_TASK LIST_:
1) From the post about a new bike build, print the stretch from "The first thing" through "of things happen.".
2) In the post about a new bike build, shorten the paragraph that begins "The seatpost has definitely moved" while keeping its main facts.
3) Give a two-sentence summary of the post about a new bike build.

What I Don’t Know About Bicycles, No. 1

Okay, I’ve been wrenching on and off since around 1987. Sometimes, it’s been more serious wrenching than others, but hey, at least I’ve been paid to wrench a bit, I’ve done almost all of my own bike work, and I know at least something about bicycles. Or so I thought.

As you can see by the photos, I’ve recently completed a new build. It’s a painted Ti frame from GVH Bikes, with a new SRAM Force kit and a bunch of other goodies. Although I own mostly 1980’s vintage steel with nice, easy quill stems and alloy bits, I own a torque wrench and I can read, so what the hell. I might as well have a modern racing bike, right? Some non-ferrous metals, some carbony goodness, that sort of thing.

In a couple of nights, the bike’s built. Then, the “so easy” build starts demonstrating what I apparently don’t know about bicycles.

The first thing I don’t know about bicycles: some torque wrenches can’t be trusted.
My first ride starts Sunday. I figure a quick 35 or so near my house will give me a chance to work out the quirks with the bike and still be close enough to home to fix things if need be. Within 2 miles, I realize my seatpost is slipping. Now, I’m not too concerned, since I have a wrench of just the right size to fix this. I pull over, hop off and readjust the seatpost, uncovering a nasty bit of decal damage to my pristine new Ritchey WCS Carbon seatpost. Joy. Whoever it was who decided that the decals on this seatpost should overlap the seat tube contact area should be beaten by a mob of coffee-shop cyclists in full Discovery kit.

Great. The seatpost is now scratched nice and pretty, so I can at least ride the bike. It is meant to be a rider, after all, and these sorts of things happen.

A mile down the road, and I still feel like it’s slipping. Of course, I’m paranoid by now, so I watch it. And watch it. Dammit, I knowit’s slipping. Wasn’t the seat collar at the edge of the “R” in “carbon”? Now it’s on the “R” proper. So, I slow to dismount and unclip my left foot, which swings wildly out, with an attached crankarm. More joy. I thought I tightened the thing, but as it’s clipped to my foot, I guess I didn’t tighten it enough. I make it to the edge of the road, and of course, I don’t have a wrench to tighten the crank arm with me. The first couple of threads have stripped a bit, and there’s a bit of aluminum wire from them floating about. Most of the threads are completely intact.

The seatpost has definitely moved a little bit. People have complained quite a bit about carbon/alloy or carbon/steel junctions, and my own little kludge–a Cane Creek seatpost shim for 27.2 to 30.0 mated to a Ritchey WCS Carbon seatpost–is setup just right to have some problems. That, however, can be rectified with the addition of the right materials, namely some of Tom Ritchey’s own Liquid Torque.

I decide to bail on the ride and call for backup, which arrives shortly in a Toyota Sienna minivan.

One day later, I figure I’ll repair my mess, mount the lights and go for a night ride in a nearby neighborhood. I dial my torque wrench up for the crankarm and tighten it until the wrench clicks. Done. No problem. I don’t think this will present any more problems, but I’ll get another crankarm ordered just in case. I reset the wrench for the seat collar, reset the seatpost, and start tightening. Crunch. The seat collar snaps in two and I drop the torque wrench, which neatly bounces across the seatstay, taking a nice 2mm chip of paint with it. Okay, now I’m angry. I drop everything and stomp off to eat a large bowl of cereal and three slices of pizza. Screw weight loss. Screw riding. Why don’t I just sell these things or just throw them out?

_SOURCE DATA_:
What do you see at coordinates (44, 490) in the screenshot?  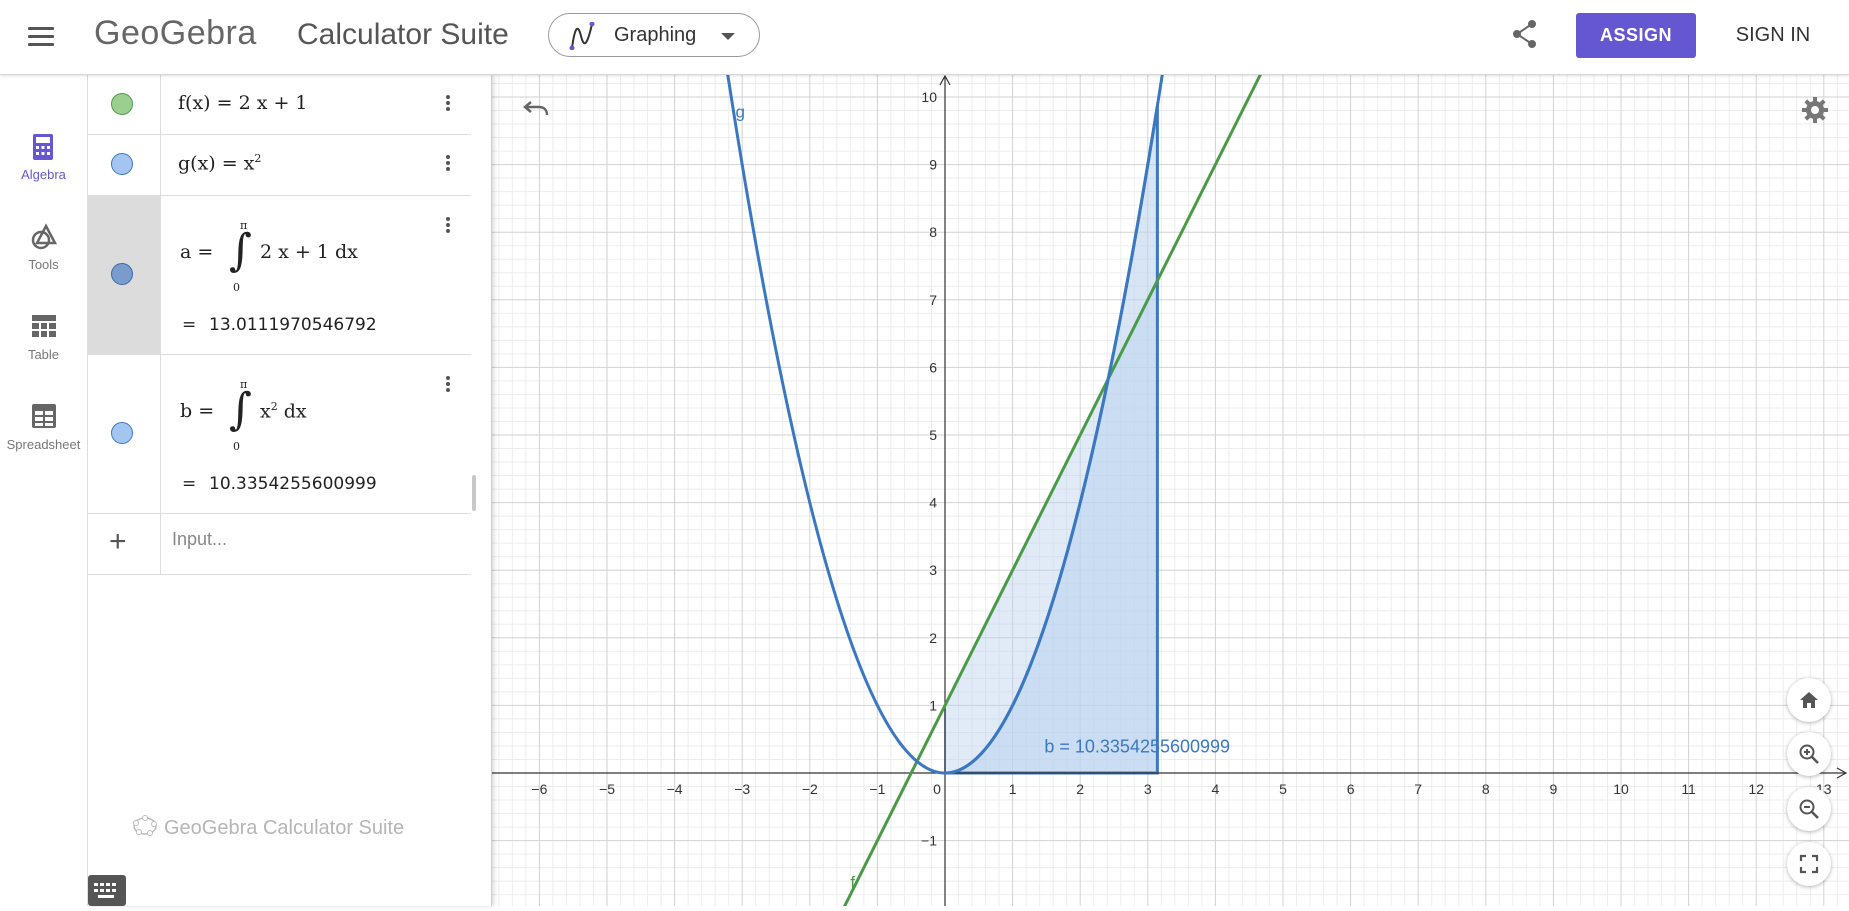 I see `left-rail: Algebra Tools Table Spreadsheet` at bounding box center [44, 490].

_EXPECTED RESPONSES_:
1)
The first thing I don’t know about bicycles: some torque wrenches can’t be trusted.
My first ride starts Sunday. I figure a quick 35 or so near my house will give me a chance to work out the quirks with the bike and still be close enough to home to fix things if need be. Within 2 miles, I realize my seatpost is slipping. Now, I’m not too concerned, since I have a wrench of just the right size to fix this. I pull over, hop off and readjust the seatpost, uncovering a nasty bit of decal damage to my pristine new Ritchey WCS Carbon seatpost. Joy. Whoever it was who decided that the decals on this seatpost should overlap the seat tube contact area should be beaten by a mob of coffee-shop cyclists in full Discovery kit.

Great. The seatpost is now scratched nice and pretty, so I can at least ride the bike. It is meant to be a rider, after all, and these sorts of things happen.

2) The seatpost has shifted slightly. Carbon/alloy and carbon/steel junctions draw frequent complaints, and this setup is prone to trouble: a Cane Creek 27.2-to-30.0 shim paired with a Ritchey WCS Carbon seatpost. Adding Ritchey's Liquid Torque can fix this.

3) Someone who has worked on bikes since around 1987 builds a painted Ti frame from GVH Bikes with a new SRAM Force kit. On the first ride the seatpost slips and the left crankarm comes loose, and the next day the seat collar snaps in two during tightening with a torque wrench.